Compute the train and test set accuracy. Did the train and test set accuracy improve?

#### 5. Question
Is it considered a valid and appropriate practice to tune the model parameters solely based on evaluating the performance on the train and test sets? Are there any limitations or potential drawbacks to this approach?

#### 6. Grid Search

As you notice in the above tasks, manual hyperparameter tuning requires lots of effort and experiments. what alternative approaches can you suggest to mitigate the significant time and effort involved in the process?


Utilizing **grid search within a cross-validation framework** is a more systematic and accurate method of tuning an algorithm's hyperparameters. Instead of dividing the dataset into solely a train and test set, it is divided into three sets: a train set, a test set, and a validation set. The parameters are then tuned based on the validation set's performance in the cross-validation framework. The test set is reserved solely for reporting the model's accuracy on unseen data.
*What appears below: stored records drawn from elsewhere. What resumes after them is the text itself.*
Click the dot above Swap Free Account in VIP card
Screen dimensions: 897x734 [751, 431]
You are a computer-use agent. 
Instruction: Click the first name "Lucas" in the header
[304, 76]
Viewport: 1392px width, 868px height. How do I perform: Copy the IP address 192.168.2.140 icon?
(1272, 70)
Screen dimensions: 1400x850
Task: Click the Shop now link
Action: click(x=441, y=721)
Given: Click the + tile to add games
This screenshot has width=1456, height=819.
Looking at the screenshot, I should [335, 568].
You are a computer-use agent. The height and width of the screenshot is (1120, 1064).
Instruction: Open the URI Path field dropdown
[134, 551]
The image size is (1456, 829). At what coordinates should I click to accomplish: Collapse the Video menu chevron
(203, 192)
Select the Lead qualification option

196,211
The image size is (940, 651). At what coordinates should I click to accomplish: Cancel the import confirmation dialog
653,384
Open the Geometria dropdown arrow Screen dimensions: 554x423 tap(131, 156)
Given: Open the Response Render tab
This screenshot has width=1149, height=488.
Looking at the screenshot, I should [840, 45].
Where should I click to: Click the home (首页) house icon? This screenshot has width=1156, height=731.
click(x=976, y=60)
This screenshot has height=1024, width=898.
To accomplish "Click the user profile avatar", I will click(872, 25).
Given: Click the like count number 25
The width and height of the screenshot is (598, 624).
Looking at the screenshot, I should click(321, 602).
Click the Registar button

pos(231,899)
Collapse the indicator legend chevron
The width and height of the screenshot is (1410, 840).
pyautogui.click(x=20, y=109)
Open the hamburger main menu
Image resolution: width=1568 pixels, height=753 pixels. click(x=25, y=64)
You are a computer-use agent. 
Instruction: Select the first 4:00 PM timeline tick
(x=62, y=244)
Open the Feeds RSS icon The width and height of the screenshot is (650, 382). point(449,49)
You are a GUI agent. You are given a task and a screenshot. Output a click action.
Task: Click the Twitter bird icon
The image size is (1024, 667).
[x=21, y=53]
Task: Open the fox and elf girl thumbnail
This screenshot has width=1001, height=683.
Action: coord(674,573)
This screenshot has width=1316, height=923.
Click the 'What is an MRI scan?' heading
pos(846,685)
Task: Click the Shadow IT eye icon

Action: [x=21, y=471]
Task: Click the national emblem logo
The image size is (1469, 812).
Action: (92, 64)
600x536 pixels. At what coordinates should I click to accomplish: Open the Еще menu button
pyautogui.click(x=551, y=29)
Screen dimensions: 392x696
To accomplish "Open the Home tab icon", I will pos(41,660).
Scikit-learn provides functions for performing grid search: https://scikit-learn.org/stable/modules/generated/sklearn.model_selection.GridSearchCV.html#sklearn.model_selection.GridSearchCV

**Perform the following task**: 

Perform grid search on the parameters to obtain your best performing model. Use a 10-fold cross-validation strategy. Use 'accuracy' as the scoring metric (maximize the accuracy). Evaluate and tune the parameters: C, penalty, tol, and solver to achieve the best results.




In [6]:
## Implement grid search here. See https://scikit-learn.org/stable/modules/generated/sklearn.model_selection.GridSearchCV.html#sklearn.model_selection.GridSearchCV



In [7]:
#What set of a hyperparameters did the grid searh found in your experiment? 


#What is the achieved accuracy? Is is better or worse than the manually set hyperparameters in the previous taks. 


#Analyze the results to gain a better understanding of the relationship between hyperparameters and model performance.



#Is accuracy alone a good metric for evaluating the performance?

#### 7. Questions
Grid search is known to be computationally extensive. What makes grid search a computationally expensive technique?

Can you suggest some approaches to make grid search more efficient in terms of computational resources and time?